Mr. Darcy seemed overwhelmed by the general situation. He had just stepped off a ship from Jamaica. He had found his sister and Miss Bennet under his desk. His sister's unusual and exuberant speech and her wonderfully cheerful manner. Slowly, he was able to take in all the general idea of what was going on around him. Finally, despite the exhaustion from travel, he was able to formulate enough coherent thought to speak to Elizabeth.
"Miss Bennet, it seems I am very much in your debt. You have done me and my family a most precious service. I thank you for your nursing of my sister and your companionship these many months."

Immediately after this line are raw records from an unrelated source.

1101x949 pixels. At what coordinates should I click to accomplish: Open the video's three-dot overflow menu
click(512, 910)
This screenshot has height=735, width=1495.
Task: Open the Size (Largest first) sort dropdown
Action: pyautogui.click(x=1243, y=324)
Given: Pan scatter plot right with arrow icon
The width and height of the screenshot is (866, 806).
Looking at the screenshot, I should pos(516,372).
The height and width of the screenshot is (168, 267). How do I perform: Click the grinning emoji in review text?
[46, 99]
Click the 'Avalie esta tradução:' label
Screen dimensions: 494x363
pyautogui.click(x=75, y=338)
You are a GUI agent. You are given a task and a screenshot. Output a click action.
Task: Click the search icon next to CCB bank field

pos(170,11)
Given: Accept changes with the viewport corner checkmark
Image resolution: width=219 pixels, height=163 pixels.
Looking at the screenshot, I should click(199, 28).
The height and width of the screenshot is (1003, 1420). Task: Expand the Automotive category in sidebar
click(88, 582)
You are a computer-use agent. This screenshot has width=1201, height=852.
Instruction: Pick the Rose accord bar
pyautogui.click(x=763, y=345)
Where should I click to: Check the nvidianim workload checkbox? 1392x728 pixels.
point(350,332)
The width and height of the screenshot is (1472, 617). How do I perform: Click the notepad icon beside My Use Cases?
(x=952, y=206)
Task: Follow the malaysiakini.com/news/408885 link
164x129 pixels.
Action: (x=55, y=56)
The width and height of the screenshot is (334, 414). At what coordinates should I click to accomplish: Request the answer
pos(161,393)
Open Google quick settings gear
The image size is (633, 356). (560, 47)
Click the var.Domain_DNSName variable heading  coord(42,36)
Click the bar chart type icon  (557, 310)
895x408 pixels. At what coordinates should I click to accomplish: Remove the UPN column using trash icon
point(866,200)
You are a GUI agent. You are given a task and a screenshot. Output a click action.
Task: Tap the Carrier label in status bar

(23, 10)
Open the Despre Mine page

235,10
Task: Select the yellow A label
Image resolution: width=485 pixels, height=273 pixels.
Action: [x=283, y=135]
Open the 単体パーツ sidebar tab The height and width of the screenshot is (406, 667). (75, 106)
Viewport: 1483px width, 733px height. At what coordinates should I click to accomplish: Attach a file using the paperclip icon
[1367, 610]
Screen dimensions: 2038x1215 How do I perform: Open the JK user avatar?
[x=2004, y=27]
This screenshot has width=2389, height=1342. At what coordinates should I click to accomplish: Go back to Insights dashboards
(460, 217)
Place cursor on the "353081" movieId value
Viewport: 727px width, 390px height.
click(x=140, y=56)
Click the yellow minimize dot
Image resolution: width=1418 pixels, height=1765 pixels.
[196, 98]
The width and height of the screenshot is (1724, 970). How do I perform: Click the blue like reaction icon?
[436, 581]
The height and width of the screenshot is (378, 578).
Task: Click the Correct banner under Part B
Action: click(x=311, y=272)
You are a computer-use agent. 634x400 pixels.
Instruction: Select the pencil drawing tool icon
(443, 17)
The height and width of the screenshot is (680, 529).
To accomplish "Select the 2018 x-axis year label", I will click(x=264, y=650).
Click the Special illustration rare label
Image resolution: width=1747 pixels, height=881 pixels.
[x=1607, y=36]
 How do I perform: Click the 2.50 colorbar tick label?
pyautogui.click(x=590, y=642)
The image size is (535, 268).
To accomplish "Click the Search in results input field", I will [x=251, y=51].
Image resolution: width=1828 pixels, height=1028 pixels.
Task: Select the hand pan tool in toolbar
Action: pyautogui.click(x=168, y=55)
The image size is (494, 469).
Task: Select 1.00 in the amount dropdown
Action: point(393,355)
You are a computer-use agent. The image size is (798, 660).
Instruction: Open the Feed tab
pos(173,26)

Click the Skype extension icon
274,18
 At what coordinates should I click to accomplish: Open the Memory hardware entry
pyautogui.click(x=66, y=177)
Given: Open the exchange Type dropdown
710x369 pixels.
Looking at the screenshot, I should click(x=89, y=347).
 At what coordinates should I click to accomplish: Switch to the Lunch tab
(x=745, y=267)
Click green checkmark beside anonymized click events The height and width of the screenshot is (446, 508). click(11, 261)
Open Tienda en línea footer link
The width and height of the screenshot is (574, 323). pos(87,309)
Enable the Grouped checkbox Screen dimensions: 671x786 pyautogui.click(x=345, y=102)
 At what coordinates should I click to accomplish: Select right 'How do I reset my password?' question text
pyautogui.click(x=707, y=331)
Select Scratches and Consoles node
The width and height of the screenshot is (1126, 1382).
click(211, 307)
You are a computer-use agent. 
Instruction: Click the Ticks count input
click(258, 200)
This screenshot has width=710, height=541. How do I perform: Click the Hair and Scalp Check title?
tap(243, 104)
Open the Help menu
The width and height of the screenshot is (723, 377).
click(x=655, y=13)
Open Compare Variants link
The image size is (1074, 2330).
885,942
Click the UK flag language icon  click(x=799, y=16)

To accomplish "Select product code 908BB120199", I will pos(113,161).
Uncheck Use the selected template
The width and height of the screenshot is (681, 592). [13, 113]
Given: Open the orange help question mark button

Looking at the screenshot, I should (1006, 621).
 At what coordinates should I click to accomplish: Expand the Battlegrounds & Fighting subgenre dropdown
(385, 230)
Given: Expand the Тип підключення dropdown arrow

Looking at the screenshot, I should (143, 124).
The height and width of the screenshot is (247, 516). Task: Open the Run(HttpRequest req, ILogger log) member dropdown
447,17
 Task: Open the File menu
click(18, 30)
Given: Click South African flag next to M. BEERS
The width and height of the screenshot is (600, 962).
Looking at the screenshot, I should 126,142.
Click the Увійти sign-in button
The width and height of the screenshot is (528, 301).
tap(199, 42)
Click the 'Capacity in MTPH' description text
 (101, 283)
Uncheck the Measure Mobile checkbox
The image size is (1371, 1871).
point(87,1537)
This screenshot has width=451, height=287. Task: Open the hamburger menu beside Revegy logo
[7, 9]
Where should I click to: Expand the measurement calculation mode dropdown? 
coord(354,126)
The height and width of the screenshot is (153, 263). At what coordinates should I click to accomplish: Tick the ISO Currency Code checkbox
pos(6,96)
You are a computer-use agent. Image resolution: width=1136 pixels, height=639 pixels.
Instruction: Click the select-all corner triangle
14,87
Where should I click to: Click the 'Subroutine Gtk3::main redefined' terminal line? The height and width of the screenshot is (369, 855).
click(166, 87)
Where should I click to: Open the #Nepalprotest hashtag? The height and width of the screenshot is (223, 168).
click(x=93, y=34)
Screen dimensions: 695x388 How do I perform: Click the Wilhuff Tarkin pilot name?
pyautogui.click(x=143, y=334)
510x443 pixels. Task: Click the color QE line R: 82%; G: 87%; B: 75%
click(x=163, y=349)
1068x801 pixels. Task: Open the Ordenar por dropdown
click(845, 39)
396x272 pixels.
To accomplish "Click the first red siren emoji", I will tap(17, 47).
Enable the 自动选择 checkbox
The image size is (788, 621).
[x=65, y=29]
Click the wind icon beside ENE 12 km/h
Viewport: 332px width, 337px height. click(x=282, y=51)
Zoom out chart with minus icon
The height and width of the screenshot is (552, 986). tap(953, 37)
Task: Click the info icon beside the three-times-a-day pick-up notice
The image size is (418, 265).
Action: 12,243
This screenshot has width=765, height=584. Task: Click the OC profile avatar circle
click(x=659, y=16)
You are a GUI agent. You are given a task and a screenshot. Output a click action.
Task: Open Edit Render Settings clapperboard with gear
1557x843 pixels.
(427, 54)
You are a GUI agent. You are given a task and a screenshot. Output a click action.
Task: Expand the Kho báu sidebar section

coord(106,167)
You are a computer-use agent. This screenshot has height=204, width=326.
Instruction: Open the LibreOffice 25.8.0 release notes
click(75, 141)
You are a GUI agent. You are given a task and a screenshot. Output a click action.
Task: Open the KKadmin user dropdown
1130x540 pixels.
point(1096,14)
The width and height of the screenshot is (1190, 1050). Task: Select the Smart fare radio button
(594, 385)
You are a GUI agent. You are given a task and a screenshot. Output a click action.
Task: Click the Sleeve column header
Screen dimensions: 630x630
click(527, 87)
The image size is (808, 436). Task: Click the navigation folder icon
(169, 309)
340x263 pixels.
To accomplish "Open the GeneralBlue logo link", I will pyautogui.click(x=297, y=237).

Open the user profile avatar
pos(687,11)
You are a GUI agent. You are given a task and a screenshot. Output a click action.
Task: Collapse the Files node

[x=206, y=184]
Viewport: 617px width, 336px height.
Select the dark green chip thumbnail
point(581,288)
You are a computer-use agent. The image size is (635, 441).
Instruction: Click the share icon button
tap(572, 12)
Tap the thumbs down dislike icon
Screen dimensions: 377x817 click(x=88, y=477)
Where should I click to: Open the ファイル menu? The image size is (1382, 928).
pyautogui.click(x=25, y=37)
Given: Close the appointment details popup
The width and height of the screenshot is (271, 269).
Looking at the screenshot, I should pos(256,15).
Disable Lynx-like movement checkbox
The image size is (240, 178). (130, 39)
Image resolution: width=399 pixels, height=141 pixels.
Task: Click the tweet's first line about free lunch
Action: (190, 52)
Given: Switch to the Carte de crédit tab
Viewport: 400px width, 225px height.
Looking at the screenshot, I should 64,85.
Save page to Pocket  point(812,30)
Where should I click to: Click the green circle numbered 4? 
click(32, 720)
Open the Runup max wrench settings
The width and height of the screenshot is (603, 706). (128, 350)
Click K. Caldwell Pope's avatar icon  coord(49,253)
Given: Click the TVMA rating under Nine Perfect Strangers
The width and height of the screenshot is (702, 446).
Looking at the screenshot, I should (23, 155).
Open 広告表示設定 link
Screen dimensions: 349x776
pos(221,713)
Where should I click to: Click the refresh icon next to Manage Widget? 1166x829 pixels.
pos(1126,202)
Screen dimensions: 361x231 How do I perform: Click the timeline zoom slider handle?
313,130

Overcome by his emotions, Mr. Darcy made a courtly bow over Elizabeth's hand. His joy at reuniting with his sister combined with the sudden revelation of his sister's illness left him without words. Thankfully, Elizabeth seemed to know what to do.
"Mr. Darcy, I could do no less that what I did. As I have said to others, I believe any friend would do as I have done. Georgiana is as a sister to me and I accord her all the power to demand my affection and service that my own sisters wield. Please, do not consider yourself indebted to me."
Georgiana was so gleeful at her brother's return she began chattering, "Oh, I have so much to show you. I have been doing so well in my studies. I just painted a new view of the gardens at Pemberley. I also was working on a surprise for you. Please, wait here, let me fetch them!"
With that, Georgiana nearly flew from the room leaving an exceptionally awkward situation in her wake.
Gathering himself once more, Mr. Darcy spoke. "Miss Bennet, would you mind if we sat. I have had a rather long journey here and I think we both have had our share of shock for the night." He gestured to the same seats where the ladies had begun their Shakespearian afternoon.
"I am truly grateful for your help with Georgiana, Miss Bennet. While I left her in the care of our aunt, it is something else entirely for her to have the company of a young woman." Mr. Darcy picked up the volume laid aside earlier on the table, "You seem to have been well occupied."
Elizabeth laughed. Mr. Darcy sharply turned at the sound. He had forgotten how pleasant her laugh was. "That volume is the reason you found us under your desk!"
"Here I thought it was due to an impish plan you two concocted to startle me out of my wits," Mr. Darcy rejoined.
This time it was Elizabeth who was startled by Mr. Darcy's humor. "No, it all began simply enough, reading favorite monologues to pass this rainy afternoon. Then we decided to act out a few scenes. That then grew into more gregarious actions and the tragic loss of a few buttons on Georgiana's sleeve. We were hunting for the missing buttons when you found us."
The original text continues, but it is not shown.